What you need to do. List each change that the commit message below presents as a bulleted item.

* Add mechanism to CudaSolver for capturing references to temporary tensors. This way users of the class don't have to remember to capture each one manually to avoid premature deallocation and memory races for asynchronous op kernels.

* Add simple tests that run multiple ops concurrently for linalg ops that use CudaSolver.
* Put a lock around the calls to cusolverDn*getrs and cusolverDn*gesvd, which appear not to be threadsafe.
* Misc. cleanup in linalg GPU kernels.

I ran all the related tests 1000 times without failure. Before this change, tests for matrix_solve and svd would fail or hang occasionally.

PiperOrigin-RevId: 170557380

1 files changed, 27 insertions, 36 deletions

diff --git a/tensorflow/core/kernels/qr_op_impl.h b/tensorflow/core/kernels/qr_op_impl.h
index b9843428a5..e263eb22f1 100644
--- a/tensorflow/core/kernels/qr_op_impl.h
+++ b/tensorflow/core/kernels/qr_op_impl.h
@@ -166,23 +166,27 @@ class QrOpGpu : public AsyncOpKernel {
       return;
     }
 
+    // TODO(rmlarsen): Convert to std::make_unique when available.
+    std::unique_ptr<CudaSolver> solver(new CudaSolver(context));
+
     // Allocate temporaries.

Stored data.
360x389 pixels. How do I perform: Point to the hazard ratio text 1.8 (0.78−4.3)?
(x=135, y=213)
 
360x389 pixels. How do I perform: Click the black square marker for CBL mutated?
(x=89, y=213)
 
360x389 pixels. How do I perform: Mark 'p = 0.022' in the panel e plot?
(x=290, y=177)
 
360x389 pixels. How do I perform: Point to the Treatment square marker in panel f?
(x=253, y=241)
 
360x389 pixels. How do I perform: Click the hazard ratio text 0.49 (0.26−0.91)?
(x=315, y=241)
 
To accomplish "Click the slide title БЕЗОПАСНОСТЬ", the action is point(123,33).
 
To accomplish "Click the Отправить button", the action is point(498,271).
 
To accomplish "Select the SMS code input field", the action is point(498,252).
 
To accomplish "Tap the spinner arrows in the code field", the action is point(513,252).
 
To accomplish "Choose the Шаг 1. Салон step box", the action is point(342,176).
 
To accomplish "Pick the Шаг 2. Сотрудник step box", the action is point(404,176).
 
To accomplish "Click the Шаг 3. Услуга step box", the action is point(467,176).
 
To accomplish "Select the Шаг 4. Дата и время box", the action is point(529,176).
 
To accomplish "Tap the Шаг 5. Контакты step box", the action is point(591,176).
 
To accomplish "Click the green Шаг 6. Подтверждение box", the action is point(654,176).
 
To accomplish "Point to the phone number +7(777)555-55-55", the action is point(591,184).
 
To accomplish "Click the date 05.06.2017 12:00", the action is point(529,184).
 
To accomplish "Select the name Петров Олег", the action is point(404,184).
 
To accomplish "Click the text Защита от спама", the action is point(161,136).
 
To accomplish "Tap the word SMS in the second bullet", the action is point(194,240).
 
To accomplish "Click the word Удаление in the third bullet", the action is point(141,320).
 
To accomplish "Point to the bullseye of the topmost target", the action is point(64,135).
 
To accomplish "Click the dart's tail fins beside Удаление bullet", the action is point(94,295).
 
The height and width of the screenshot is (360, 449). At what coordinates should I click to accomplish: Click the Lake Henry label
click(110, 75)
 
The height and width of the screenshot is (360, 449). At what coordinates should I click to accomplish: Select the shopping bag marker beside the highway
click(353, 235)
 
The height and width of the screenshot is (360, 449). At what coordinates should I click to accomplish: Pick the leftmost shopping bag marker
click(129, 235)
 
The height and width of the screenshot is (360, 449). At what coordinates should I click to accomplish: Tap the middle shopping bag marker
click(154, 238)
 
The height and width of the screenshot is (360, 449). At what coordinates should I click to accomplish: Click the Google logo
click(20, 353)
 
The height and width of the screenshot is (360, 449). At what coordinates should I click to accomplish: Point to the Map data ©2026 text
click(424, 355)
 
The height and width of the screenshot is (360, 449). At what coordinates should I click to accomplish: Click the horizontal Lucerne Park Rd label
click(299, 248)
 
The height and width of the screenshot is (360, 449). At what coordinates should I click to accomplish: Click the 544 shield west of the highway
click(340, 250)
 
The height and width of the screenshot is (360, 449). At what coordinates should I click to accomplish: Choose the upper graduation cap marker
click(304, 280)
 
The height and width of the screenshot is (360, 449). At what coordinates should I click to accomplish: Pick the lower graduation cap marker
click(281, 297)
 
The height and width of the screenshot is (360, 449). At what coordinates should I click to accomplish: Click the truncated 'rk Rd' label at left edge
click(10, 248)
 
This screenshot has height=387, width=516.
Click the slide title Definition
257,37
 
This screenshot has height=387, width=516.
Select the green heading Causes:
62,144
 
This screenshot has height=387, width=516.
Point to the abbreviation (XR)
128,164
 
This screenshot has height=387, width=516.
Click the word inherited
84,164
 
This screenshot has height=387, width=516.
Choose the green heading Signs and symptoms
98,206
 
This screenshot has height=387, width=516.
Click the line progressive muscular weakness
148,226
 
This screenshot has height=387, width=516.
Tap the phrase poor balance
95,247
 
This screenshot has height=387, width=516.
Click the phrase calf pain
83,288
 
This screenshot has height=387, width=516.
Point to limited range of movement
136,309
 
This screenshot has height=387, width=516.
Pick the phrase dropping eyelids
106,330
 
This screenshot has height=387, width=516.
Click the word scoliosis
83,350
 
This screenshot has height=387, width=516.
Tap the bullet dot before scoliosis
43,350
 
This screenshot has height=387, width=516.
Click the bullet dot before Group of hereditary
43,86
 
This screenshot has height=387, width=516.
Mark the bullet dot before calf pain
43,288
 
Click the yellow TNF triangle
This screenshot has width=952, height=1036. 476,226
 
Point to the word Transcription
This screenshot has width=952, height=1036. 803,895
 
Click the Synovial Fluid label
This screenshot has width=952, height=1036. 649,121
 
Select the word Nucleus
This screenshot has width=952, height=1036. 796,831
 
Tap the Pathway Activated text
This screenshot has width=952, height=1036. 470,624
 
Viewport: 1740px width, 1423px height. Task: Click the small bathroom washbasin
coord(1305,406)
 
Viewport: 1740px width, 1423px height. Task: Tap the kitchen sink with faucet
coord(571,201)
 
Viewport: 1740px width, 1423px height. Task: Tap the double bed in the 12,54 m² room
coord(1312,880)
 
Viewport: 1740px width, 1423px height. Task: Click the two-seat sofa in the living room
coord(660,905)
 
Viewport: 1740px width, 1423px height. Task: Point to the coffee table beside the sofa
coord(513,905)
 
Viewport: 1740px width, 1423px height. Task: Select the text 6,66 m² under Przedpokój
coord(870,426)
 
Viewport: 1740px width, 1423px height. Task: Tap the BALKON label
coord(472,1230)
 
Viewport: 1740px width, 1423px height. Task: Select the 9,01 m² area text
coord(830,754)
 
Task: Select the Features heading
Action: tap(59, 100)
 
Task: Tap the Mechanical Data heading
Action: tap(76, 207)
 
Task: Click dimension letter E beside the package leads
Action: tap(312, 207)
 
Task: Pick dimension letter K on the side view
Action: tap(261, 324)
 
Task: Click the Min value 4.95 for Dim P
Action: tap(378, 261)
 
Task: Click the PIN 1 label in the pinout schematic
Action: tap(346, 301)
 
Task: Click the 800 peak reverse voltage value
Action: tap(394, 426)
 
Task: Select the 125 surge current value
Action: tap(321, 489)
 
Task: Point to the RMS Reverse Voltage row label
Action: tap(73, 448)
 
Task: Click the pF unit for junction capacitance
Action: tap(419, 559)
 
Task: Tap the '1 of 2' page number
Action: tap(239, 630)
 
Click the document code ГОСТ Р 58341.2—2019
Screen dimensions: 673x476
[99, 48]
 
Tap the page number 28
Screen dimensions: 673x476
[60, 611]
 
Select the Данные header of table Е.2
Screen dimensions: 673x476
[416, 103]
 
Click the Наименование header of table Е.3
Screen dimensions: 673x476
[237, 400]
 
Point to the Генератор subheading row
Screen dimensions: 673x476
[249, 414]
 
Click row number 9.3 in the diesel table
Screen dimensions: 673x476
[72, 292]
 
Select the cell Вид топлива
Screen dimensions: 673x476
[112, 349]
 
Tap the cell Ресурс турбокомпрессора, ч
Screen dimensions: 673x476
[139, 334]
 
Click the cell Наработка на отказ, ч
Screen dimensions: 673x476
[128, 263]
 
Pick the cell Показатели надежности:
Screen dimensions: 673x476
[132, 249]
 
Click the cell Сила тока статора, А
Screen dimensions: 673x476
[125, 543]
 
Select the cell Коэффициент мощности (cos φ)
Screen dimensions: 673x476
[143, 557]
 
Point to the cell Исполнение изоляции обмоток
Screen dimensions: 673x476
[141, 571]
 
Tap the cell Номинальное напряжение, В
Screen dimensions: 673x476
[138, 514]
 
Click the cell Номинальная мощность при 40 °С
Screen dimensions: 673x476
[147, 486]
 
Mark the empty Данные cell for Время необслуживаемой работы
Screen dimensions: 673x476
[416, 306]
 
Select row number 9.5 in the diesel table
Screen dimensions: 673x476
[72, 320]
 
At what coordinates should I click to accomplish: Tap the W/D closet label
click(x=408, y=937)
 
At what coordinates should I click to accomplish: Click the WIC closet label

The answer.
1. A mechanism added to CudaSolver for capturing references to temporary tensors, so users of the class don't have to capture each one manually to avoid premature deallocation and memory races for asynchronous op kernels.
2. Simple tests that run multiple ops concurrently for linalg ops that use CudaSolver.
3. A lock around the calls to cusolverDn*getrs and cusolverDn*gesvd, which appear not to be threadsafe.
4. Miscellaneous cleanup in linalg GPU kernels.